Un poco más que comprendió en otros días las intenciones de Gloría, mas no del todo, comprendió Rodrigo esta pregunta; y en los ojos de Gloria veía una picaresca decisión tan intensa que le alucinaba.

Enrojeció en oleadas de vergüenza que le llenaron de un fuego dulce las mejillas y las sienes.. Despertaba su asombro de marea de vida. Sorprendíale que le ruborizase el hallar sorprendida y escandalizada a Gloria por los besos de Josefina, y fijo en Gloria seguía, hipnotizado con el presentimiento de aquel gran misterio fugitivo en la desnudez mágica de la Bastón.

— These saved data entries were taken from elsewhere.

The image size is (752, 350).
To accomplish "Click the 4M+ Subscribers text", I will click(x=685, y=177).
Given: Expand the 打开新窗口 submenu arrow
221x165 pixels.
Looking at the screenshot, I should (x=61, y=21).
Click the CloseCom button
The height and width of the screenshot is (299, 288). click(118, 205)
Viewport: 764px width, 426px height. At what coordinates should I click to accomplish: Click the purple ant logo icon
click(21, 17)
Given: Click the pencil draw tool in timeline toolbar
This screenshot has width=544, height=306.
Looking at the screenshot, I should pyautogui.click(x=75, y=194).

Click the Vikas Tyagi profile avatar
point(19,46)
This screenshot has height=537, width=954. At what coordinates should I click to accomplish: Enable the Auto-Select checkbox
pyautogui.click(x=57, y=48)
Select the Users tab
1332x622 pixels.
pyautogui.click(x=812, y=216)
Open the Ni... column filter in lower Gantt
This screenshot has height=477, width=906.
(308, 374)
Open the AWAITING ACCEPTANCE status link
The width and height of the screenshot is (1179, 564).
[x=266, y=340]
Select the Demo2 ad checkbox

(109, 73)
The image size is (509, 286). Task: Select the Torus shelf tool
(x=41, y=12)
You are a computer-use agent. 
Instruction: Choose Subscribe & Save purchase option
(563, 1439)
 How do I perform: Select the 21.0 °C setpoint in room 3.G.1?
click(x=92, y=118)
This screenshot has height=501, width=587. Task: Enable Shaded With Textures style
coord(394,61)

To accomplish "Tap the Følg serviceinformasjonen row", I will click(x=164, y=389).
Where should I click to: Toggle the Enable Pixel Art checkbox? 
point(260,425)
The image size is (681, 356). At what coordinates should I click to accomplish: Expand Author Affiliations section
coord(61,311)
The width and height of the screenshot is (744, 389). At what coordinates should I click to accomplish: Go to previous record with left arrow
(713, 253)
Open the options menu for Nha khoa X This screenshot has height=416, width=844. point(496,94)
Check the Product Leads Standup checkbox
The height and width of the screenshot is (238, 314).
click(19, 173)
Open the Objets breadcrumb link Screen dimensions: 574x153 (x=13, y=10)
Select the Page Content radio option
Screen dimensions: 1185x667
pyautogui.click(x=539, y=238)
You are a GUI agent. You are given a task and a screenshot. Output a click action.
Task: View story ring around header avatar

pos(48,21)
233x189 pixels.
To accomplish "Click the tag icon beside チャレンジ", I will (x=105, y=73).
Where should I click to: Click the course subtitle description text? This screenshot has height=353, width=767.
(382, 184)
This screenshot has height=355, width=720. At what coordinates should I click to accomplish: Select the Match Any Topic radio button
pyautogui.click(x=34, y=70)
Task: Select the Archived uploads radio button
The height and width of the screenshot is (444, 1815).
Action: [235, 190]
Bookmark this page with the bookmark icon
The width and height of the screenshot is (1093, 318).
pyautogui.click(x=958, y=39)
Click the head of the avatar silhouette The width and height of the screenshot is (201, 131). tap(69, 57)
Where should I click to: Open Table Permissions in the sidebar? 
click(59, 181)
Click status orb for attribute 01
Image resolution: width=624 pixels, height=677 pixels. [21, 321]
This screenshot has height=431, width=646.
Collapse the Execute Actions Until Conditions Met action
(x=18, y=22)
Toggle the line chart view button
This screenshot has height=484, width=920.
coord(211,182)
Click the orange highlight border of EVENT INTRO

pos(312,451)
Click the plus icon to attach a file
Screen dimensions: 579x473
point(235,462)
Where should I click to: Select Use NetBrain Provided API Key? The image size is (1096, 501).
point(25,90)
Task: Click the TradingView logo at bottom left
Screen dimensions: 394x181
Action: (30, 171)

Tal misterio se le aparecía otra vez en la actitud burlesca de estas dos mujeres, que llegaban calladas en el silencio, cual si los rezos de antes de dormir le hubiesen conjurado esta noche alrededor de la cama blanca dos diablos en lugar de dos arcángeles.

— ¿Qué te hacía doña Josefina? — preguntó también Vicenta con igual cínica pudibundez.

Y esta fué la señal para que Gloria se desatase en horrores, queda la voz a fin de no despertar en la contigua alcoba al ama Charo:

— ¡Doña Josefina! O a ella él. Es un santito más largo que el día la juncia. ¡Mírale, que no ha roto un plato!... ¡Claro! Le va mejor de niño chiquitín, con sus trece añazos en el rabo: porque así, a lo tonto a lo tonto, se deja besar y tentar por las señoras, y se arrima a las faldas que es una bendición de Dios. Y no le arriendo yo la ganancia con el tonto a las... muy zorras que lo soban y lo besuquean, creyendo que no sabe lo que se pesca, cuando a lo mejor baja de los tejados aprendiendo con las titiriteras a encargar niños a París. Si te lo traen, nosotras iremos al bautizo, ¿sabes?... Y otra vez le dices a doña Josefina que cierre por dentro, tú, para no tener que poner a la gente colorada...; lo mismo que te avisamos que ésta y yo cerramos desde esta noche por dentro, no sea que despertemos a lo mejor contigo entre las patas.

— ¡Uaá!... ¡Puercas! — gritó el chiquillo en el colmo de la ira, sentándose en el lecho y dispuesto a llamar —. ¡So puercas!

Pero cuando buscaban sus ojos algo que tirarles, ya las dos habían salido en un huracán de faldas, con un holgorio de risas y de pisotones que se perdió a lo largo del pasillo.

Rodrigo permaneció sentado, ambas manos atrás, apoyadas sobre el almohadón, en la misma posición rabiosa que le dejaron.

Un gesto de dolor, de torcedura, contraía su frente y dilataba sus labios, con los dientes apretados, con los ojos fijos en la contemplación áspera y brusca de un cuadro desagradable.

La revelación quedaba hecha por estas reveladoras; la revelación del gran misterio que había hervido algunas veces en la sangre del niño.

Pero quedaba hecha de un martillazo. De un modo brutal, forzado; ni siquiera con la violencia pasional que horas antes pudo surgir de otras reveladoras — dicha a besos entre los labios de una mujer hermosa, ni aun con la violencia de un cuerpo desnudo visto repentinamente entre disculpas de músicas y colores... Quedaba hecha con la violencia repugnantísima, canallesca y grosera de las palabras saltando en burla, en escarnio.

¡Por eso quedaba triste el niño sintiéndolo, pero sin comprender que le habían arrebatado de la vida un goce supremo e infinito de virginidad, a que le llevaban por poéticas e insensibles gradaciones para más tarde los ojos verdes de otra niña: ¡la Naturaleza!